PageRank, as its name implies, ranks pages by assigning them scores (Wikipedia). It does so by exploiting implicit information contained in hyperlinks connecting web pages in a directed graph. While it is not obvious to us that a page’s relevance to a query has anything to do with the incoming links to that page, we do agree that page A linking to page B implies that page A’s content has some connections with page B’s. Thus if a page C has incoming links from many pages, it is reasonable to assume that these pages are content-wise connected in some ways and collectively form a domain of information. If we see each of these links as a vote, then within a domain or subgraph, the page receiving the most votes is deemed as relevant by most number of pages. We can then safely assume that, when a user queries a topic, the page with most number of votes has a high probability of being relevant to what the user intends to find. The PageRank algorithm is then a numerical means of determining the relevance of a page by examining its incoming links. When such a popular page is established as an authority on a topic by the algorithm, the pages it points to are also deemed to have high relevance, and thus the popular page’s outgoing links must also possess a greater weight in asserting the pointed pages’ relevance. The popular page’s score is passed on to the pointed pages, so to speak. As PageRank runs iteratively on these pages, each page’s score eventually converges to a stable value that reflects its relevance.

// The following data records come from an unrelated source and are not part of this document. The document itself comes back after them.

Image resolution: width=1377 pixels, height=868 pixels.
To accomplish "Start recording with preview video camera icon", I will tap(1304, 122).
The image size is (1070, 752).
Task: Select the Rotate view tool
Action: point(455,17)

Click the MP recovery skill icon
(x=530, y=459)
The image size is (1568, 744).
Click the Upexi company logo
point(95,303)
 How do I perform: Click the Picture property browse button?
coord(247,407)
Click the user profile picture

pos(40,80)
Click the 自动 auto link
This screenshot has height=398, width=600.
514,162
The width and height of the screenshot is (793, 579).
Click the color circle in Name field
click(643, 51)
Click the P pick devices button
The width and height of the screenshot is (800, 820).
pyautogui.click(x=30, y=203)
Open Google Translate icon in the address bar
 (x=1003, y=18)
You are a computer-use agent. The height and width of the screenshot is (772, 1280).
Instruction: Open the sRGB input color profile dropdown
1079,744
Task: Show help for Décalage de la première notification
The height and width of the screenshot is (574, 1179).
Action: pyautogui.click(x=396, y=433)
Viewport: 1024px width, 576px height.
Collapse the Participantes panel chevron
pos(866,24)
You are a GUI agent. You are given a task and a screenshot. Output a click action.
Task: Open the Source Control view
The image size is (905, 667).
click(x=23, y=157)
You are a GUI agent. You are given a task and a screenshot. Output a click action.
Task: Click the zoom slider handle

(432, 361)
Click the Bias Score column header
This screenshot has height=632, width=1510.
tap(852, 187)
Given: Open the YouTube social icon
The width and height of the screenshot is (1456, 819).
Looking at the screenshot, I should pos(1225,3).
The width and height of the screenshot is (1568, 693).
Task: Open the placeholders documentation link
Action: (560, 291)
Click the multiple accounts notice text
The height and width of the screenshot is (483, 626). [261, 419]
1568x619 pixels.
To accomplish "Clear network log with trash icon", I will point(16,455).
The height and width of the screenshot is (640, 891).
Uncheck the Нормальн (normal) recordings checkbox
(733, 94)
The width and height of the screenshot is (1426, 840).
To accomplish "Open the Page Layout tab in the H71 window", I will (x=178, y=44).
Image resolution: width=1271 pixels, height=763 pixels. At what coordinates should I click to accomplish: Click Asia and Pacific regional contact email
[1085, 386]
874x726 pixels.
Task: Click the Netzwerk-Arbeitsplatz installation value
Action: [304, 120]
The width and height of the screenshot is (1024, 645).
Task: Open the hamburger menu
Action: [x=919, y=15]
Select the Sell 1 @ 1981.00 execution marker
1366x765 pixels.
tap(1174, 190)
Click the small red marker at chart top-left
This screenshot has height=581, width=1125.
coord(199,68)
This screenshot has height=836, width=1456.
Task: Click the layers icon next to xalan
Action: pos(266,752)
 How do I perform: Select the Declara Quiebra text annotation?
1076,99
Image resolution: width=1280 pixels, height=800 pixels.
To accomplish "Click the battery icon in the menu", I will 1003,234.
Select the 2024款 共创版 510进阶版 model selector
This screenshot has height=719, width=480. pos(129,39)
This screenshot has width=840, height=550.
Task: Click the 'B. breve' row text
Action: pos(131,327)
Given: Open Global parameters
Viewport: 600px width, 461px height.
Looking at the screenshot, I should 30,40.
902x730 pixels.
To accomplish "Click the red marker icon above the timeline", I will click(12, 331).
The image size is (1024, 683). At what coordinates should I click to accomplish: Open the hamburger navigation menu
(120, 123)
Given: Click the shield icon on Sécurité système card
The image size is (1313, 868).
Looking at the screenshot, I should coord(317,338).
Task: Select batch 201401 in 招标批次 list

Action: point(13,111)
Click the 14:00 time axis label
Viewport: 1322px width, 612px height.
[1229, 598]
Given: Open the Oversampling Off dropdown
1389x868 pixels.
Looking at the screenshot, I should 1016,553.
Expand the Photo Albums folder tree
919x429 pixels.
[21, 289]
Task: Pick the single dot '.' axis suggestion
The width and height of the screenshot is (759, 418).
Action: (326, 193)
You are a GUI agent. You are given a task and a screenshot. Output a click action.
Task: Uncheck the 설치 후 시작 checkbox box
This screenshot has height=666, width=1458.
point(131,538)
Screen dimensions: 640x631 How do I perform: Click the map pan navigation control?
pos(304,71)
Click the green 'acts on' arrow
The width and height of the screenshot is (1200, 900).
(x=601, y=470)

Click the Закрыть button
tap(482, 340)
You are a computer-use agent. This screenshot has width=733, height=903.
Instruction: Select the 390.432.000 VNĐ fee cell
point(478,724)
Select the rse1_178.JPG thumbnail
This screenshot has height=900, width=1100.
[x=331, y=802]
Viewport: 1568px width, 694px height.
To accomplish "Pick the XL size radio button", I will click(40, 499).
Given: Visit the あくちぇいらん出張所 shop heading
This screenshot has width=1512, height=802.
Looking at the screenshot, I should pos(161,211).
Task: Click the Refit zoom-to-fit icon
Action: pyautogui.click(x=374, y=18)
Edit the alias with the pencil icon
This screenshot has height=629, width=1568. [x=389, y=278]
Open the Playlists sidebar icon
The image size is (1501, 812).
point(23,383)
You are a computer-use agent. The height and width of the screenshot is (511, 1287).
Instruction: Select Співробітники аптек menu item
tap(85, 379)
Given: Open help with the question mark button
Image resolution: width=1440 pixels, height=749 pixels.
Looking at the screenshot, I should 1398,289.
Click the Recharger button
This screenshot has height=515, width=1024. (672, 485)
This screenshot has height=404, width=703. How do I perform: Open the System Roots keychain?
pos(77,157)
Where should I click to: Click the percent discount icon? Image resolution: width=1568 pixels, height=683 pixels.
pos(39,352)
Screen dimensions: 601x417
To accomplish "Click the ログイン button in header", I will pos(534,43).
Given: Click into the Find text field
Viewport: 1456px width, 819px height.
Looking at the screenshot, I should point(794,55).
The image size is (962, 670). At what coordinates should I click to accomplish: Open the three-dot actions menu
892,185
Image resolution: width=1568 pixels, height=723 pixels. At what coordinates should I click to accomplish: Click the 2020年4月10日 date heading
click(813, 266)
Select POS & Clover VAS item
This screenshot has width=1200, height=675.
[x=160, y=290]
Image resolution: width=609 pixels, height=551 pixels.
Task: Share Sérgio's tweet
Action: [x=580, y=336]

Now armed with knowledge of PageRank, we can question what might happen when PageRank is run on a social graph. A social graph is a graph representation of social connections between individuals in a particular population. Two individuals who know each other have an edge between them. Their edge may also carry a weight, perhaps to denote how intimate two individuals’ relationship is. Because social graph is undirected, that is, the edges have no associated directions, we can trivially convert each of the edges into two oppositely directed edges, so that PageRank can run on it. In a social graph, individuals who are well connected possess many incoming edges as well as outgoing edges. It is not hard to see that these individuals have very high PageRank scores. However, an individual with very few neighbors does not necessarily have very low PageRank score. If its few neighbors are those who possess high scores, then it would have high score as well. Knowing this, we now look at several qualitatively different social graphs. In the course of my analysis on several different types of graphs, I found the results rather startling. The first one is a social graph with a tree-like hierarchy. This is commonly seen in such community as employees of a company, or soldiers of different ranks. The second one, though rare, is a chain-like graph. The third one is a T shaped graph.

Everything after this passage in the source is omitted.